# Work task:
Among the entries below, take the line with "Instruction: Select column H header" and the line with "Task: Click the security", and output them and every line between them exactly, with nothing else.

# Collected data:
==============================
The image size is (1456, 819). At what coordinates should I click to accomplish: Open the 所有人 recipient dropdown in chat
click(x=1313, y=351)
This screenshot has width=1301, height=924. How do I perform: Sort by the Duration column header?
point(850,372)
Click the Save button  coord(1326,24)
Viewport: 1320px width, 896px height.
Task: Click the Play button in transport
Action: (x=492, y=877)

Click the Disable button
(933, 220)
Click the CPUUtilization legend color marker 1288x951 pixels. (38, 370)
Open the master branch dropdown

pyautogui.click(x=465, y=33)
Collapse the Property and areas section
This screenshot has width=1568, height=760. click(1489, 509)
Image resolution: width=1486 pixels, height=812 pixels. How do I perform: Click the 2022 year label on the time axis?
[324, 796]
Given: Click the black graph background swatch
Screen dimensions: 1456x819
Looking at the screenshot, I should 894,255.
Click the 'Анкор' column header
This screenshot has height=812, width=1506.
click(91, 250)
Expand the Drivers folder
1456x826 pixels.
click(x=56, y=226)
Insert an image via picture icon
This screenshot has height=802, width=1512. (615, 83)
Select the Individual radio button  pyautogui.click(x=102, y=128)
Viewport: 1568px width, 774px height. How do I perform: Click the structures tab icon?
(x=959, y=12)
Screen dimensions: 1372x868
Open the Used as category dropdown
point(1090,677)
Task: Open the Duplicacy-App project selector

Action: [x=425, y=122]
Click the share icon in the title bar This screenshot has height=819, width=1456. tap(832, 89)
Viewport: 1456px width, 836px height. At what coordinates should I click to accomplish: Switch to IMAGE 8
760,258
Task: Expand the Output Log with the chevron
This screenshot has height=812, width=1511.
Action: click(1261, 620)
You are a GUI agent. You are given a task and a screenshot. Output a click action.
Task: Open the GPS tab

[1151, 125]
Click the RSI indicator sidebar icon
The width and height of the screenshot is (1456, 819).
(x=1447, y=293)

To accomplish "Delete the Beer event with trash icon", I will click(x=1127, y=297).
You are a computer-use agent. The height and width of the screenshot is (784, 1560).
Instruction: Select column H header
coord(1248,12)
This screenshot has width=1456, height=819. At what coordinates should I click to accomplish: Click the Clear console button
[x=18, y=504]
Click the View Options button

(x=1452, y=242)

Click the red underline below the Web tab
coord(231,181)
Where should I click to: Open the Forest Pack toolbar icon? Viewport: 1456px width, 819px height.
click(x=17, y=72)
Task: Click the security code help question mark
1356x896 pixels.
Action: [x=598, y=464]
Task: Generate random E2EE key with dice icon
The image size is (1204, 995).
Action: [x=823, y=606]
==============================
# Answer for this exercise:
Instruction: Select column H header
coord(1248,12)
This screenshot has width=1456, height=819. At what coordinates should I click to accomplish: Click the Clear console button
[x=18, y=504]
Click the View Options button

(x=1452, y=242)

Click the red underline below the Web tab
coord(231,181)
Where should I click to: Open the Forest Pack toolbar icon? Viewport: 1456px width, 819px height.
click(x=17, y=72)
Task: Click the security code help question mark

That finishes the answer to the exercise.